Renegade Brewery
- Industry: Brewing
- Founded: 1995
- Founders: Dave and Helen Maggs
- Headquarters: Yattendon, Berkshire, England
- Products: Beer
- Parent: Yattendon Group
- Website: renegadebrewery.co.uk

= Renegade Brewery =

Brewery in Yattendon, Berkshire, England

Renegade Brewery is a brewery in Yattendon, Berkshire, England. Founded in 1995 as the West Berkshire Brewery by husband and wife Dave and Helen Maggs, the brewery began in a brickworks shed in Frilsham. The company has received a number of SIBA and CAMRA local beer festival awards.

Having entered administration in 2021, the brewery was acquired by the Yattendon Group and was renamed the Renegade Brewery.

== History ==
West Berkshire Brewery was founded in the summer of 1995 in a dilapidated building behind the Pot Kiln in Frilsham. Within the first year of operations, the brewery won their first award.

By 2000, the business had outgrown the original site and so opened a second unit in Yattendon, thus increasing capacity to 25 barrels per week. Further growth meant that in 2006 more fermenters were installed, increasing capacity to 80 barrels per week.
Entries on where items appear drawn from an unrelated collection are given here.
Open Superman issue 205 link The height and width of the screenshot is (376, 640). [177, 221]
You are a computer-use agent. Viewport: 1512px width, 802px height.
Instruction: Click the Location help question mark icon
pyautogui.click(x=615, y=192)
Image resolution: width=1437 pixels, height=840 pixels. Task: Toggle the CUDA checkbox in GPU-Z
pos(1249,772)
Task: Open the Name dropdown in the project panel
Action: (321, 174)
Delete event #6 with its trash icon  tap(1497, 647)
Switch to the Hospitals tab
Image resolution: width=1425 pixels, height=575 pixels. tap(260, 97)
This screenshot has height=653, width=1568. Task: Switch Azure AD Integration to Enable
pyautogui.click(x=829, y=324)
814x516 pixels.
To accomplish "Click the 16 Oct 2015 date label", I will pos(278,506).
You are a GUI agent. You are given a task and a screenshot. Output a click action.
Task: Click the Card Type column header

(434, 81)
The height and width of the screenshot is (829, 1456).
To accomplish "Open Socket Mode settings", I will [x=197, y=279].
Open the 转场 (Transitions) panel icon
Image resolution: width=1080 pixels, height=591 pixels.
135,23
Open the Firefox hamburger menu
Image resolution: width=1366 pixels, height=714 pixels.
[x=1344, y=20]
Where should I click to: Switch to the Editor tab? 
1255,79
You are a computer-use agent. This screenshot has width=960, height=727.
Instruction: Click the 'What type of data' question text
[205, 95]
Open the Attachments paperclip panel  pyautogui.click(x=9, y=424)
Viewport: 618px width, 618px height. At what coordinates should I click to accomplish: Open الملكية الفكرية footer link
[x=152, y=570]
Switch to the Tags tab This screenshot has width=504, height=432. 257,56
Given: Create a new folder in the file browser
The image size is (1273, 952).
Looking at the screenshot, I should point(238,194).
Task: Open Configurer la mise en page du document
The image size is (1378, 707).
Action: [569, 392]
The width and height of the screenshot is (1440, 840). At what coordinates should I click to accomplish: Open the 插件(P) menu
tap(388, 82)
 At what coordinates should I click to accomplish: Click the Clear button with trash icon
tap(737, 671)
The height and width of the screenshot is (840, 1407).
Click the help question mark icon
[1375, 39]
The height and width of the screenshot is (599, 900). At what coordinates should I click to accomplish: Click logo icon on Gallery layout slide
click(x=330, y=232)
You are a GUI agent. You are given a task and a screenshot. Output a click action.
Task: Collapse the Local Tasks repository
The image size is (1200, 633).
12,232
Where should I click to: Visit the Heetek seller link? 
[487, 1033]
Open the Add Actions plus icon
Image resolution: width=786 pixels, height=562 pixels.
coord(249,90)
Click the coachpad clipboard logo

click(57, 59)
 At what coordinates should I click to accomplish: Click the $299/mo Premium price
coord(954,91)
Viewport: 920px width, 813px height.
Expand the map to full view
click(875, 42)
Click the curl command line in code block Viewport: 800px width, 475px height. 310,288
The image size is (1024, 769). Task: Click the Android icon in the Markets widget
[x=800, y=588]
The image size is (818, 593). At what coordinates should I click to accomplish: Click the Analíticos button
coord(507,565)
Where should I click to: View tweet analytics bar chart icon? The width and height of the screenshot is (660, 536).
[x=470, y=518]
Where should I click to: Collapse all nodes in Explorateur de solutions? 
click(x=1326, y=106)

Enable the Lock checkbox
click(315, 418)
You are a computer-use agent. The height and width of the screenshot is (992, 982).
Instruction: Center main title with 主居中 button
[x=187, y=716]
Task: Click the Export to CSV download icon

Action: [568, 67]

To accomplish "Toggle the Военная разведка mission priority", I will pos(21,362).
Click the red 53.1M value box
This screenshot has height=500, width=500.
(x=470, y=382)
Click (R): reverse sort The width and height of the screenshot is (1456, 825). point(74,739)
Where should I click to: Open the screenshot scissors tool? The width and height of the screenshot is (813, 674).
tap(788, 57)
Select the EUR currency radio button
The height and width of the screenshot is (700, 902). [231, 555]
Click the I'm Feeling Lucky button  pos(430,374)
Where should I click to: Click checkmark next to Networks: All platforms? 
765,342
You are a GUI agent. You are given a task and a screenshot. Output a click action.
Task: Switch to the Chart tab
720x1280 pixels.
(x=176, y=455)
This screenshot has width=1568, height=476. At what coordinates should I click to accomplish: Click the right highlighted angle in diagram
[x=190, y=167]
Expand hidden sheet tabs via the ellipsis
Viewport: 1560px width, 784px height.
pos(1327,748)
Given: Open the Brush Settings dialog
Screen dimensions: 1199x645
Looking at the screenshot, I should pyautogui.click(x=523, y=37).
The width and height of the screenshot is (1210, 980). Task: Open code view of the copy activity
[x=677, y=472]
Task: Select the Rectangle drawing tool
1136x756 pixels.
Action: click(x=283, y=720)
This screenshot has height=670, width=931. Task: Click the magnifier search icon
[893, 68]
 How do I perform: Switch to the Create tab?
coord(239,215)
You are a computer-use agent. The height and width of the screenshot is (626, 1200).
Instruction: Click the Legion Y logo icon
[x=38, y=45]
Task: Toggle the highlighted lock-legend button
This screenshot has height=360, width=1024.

In 2005, the brewery acquired their first pub, the Rising Sun at Stockcross. In 2007, the pub won West Berkshire CAMRA's pub of the year award. The same year, the Frilsham plant ceased operations, and the brewery operated solely from Yattendon.

In 2013, the brewery appointed David Bruce, founder of the Firkin pub chain, as director. and is chairman of the company. In 2017, the brewery opened a purpose-built facility with shop, bar, and restaurant.